O Natal é um tempo de compadecer-se com os outros e conosco, como afirma o cântico do Magnificat, “Ele derruba os poderosos de seus tronos e eleva os humildes”. Foi isso que aconteceu na gruta de Belém: frustração para os poderosos e surpresa para os humildes. Quando esperavam o nascimento do menino Deus em um grande palácio, ornado de ouro, revestido de finas vestes e brocados, nasce na simplicidade da manjedoura de Belém, entre os simples pastores, homens do campo, envolto em faixas. O Natal frustrou a pretensão dos poderosos e soberanos e resgatou a dignidade dos simples e sofridos. Talvez seja esta a profunda mística que nos toca em toda época de Natal e nos faz lembrar dos que sofrem, porque Deus escolheu os mais simples para testemunhar a encarnação de seu Filho, não para excluir, condenar e abandonar os ricos e poderosos, mas para resgatar aqueles em que os ricos e poderosos excluíram, condenaram e abandonaram.


Nossa espiritualidade não pode esmorecer com o término da época natalina. Nossa consciência crítica, nosso compromisso com os pobres, famintos, sofredores, enfermos, encarcerados devem nos bem-aventurar durante todo ano, todo instante, toda vida. São estes os melhores presentes de Natal: dar pão a quem tem fome, água a quem tem sede, abrigo a quem tem frio, atenção a quem está preso ou enfermo.


Muito se falou de um livro que prega o encontro com Deus na Cabana. Ótimo e necessário! Mas, mais importante do que o encontro com Deus na Cabana, no meu quarto, no meu “quadrado” ou no meu “mundinho”, seja ele religioso ou não, é o encontro com Deus nos orfanatos, nas penitenciárias, nas regiões empobrecidas, nos asilos, casas de recuperação, hospitais. O encontro com Deus no irmão que sofre. Aí esta a Cabana.
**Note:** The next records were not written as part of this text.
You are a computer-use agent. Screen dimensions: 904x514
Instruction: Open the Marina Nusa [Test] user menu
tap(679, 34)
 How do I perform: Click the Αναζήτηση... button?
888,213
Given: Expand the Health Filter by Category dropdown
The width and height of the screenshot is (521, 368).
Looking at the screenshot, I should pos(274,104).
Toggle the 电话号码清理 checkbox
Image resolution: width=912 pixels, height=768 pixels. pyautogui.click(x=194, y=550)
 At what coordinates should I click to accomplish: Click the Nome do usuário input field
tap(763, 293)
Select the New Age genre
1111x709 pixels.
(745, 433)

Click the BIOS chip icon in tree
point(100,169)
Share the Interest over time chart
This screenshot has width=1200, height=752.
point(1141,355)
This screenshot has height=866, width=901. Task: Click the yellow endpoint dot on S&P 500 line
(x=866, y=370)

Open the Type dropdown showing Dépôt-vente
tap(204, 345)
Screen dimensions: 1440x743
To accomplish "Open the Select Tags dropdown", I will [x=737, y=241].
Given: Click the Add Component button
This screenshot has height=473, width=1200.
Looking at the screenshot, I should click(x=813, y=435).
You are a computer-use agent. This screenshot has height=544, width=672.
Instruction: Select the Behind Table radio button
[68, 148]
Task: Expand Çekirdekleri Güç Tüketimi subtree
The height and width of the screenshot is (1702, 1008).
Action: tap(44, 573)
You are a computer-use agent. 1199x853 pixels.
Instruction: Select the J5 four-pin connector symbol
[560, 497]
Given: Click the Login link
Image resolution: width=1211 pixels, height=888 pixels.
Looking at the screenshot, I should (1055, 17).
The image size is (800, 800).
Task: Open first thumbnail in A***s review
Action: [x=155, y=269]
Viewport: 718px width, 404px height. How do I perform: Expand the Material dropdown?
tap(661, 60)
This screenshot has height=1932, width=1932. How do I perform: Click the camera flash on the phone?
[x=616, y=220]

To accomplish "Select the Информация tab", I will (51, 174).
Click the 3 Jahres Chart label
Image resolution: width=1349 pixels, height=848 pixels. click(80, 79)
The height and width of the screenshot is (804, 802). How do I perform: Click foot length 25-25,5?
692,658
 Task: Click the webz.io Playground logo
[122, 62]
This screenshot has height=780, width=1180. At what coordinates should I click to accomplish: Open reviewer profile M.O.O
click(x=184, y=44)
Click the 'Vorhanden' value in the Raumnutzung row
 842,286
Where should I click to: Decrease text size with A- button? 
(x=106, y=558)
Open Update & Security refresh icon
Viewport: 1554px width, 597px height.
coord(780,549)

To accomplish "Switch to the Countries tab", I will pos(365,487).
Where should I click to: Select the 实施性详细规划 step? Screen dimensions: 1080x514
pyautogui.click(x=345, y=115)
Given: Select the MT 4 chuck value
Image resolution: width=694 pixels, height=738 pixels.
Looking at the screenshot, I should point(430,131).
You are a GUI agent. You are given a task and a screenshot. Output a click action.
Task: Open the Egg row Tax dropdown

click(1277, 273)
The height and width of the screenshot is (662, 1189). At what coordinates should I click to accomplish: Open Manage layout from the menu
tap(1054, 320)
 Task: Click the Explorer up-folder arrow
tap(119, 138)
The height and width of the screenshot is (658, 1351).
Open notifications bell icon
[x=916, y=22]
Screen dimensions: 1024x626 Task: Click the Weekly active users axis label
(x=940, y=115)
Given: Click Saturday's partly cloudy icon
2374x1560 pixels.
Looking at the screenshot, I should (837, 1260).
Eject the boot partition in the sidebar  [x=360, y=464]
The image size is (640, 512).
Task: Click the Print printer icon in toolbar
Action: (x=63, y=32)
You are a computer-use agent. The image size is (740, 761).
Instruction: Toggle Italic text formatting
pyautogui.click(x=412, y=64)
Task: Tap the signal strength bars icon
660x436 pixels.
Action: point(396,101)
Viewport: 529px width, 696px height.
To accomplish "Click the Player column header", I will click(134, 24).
Na noite de Natal Deus armou sua Cabana na simplicidade de Belém. Lá estavam Maria, José, animais e homens do campo. Hoje ele continua a armar sua tenda entre nós. Nós o reconhecemos, adoramos, nos compadecemos com ele e o festejamos. Mas tão logo desarmamos a tenda e voltamos à rotina da vida, não abandonemos os propósitos do Natal. Sejamos daqueles que permanecem firmes, pois sabem que sempre é Natal quando se vive a bem-aventurança.